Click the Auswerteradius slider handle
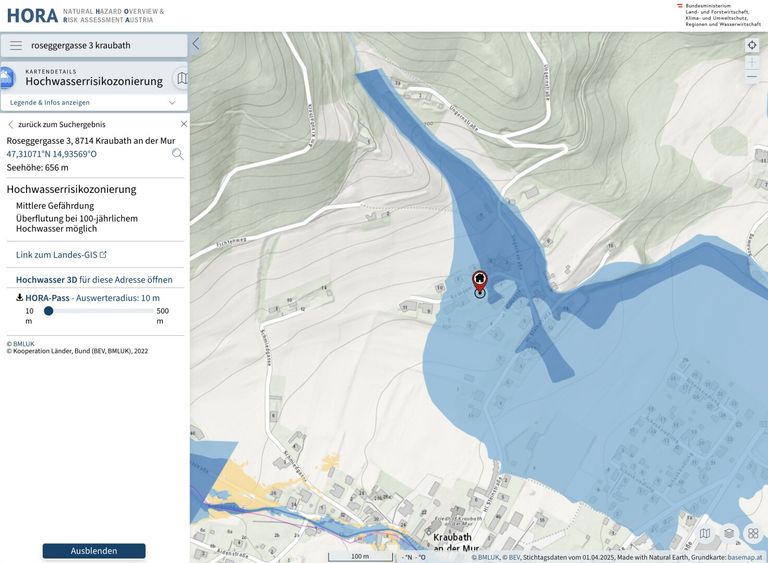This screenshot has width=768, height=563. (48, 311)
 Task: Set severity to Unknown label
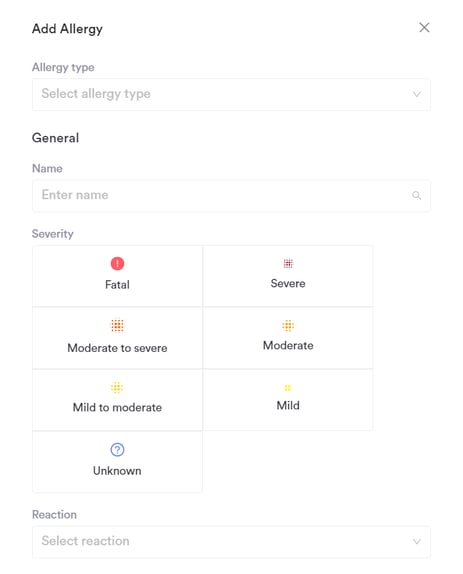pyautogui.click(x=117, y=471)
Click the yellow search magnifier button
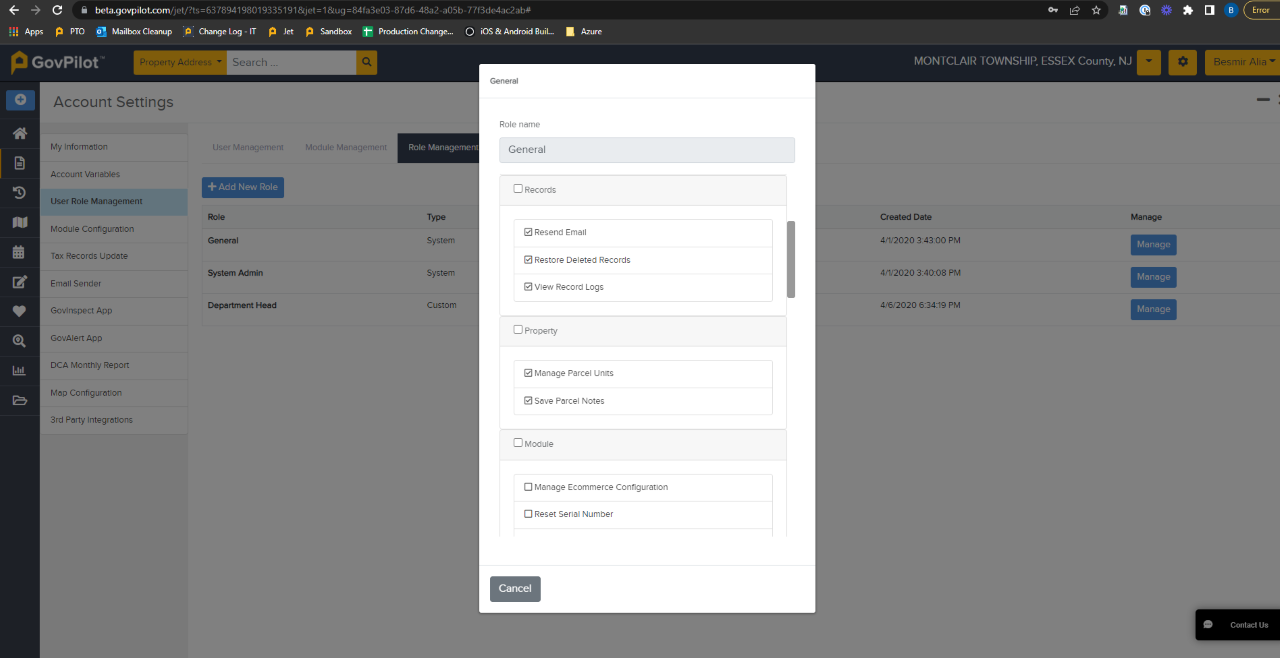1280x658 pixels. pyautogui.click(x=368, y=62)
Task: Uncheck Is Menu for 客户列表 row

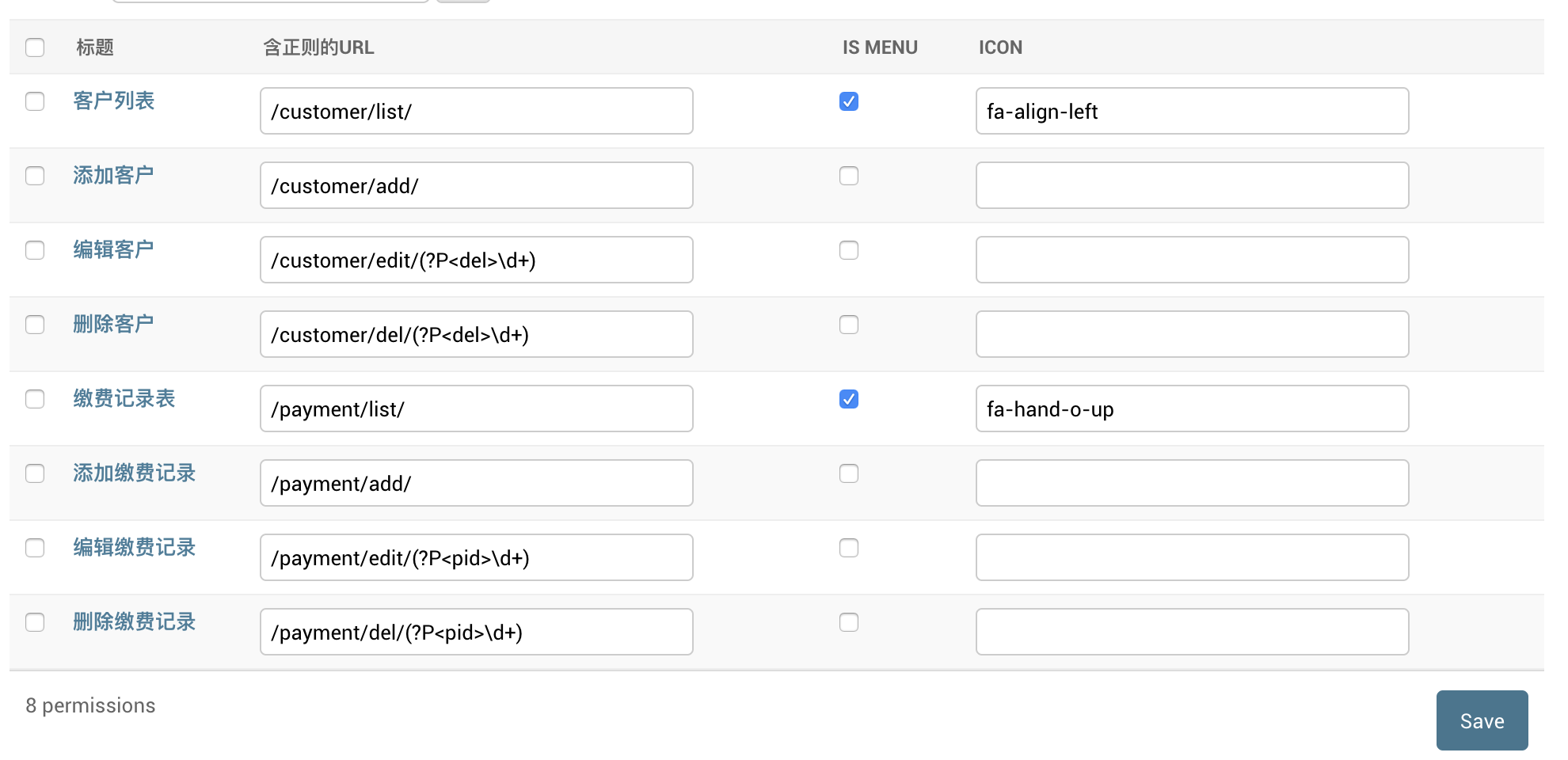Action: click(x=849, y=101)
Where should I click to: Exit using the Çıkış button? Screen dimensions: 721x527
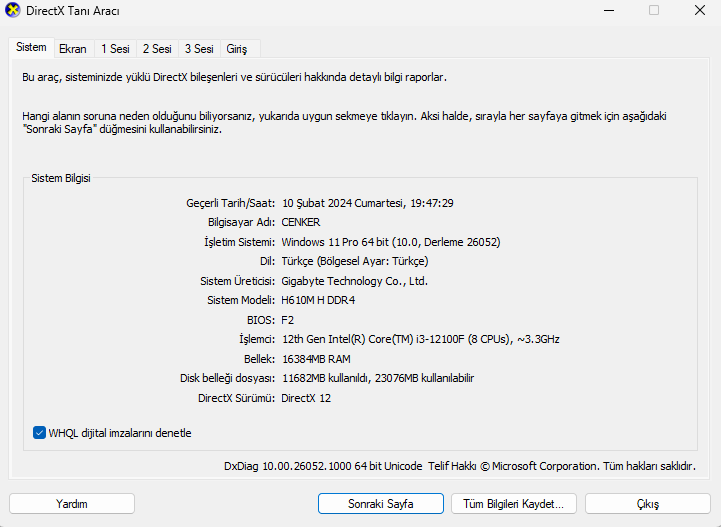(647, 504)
=-=-=
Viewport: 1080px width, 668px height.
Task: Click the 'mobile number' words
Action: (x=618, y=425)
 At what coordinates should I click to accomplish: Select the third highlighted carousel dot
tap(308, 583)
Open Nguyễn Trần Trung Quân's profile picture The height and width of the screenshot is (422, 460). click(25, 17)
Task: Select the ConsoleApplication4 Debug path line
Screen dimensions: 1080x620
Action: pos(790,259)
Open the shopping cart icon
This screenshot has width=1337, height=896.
=-=-=
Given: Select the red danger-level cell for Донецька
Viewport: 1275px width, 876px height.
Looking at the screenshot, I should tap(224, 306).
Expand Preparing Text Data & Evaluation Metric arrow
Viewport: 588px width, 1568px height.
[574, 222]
=-=-=
(Required task)
Please write out the part of the records that opens with the line containing "Viewport: 1080px width, 668px height." and closes with the line containing "Open Nguyễn Trần", swapping "carousel" for "slideshow" and leaving everything else unchanged.

(Written solution)
Viewport: 1080px width, 668px height.
Task: Click the 'mobile number' words
Action: (x=618, y=425)
 At what coordinates should I click to accomplish: Select the third highlighted slideshow dot
tap(308, 583)
Open Nguyễn Trần Trung Quân's profile picture The height and width of the screenshot is (422, 460). click(25, 17)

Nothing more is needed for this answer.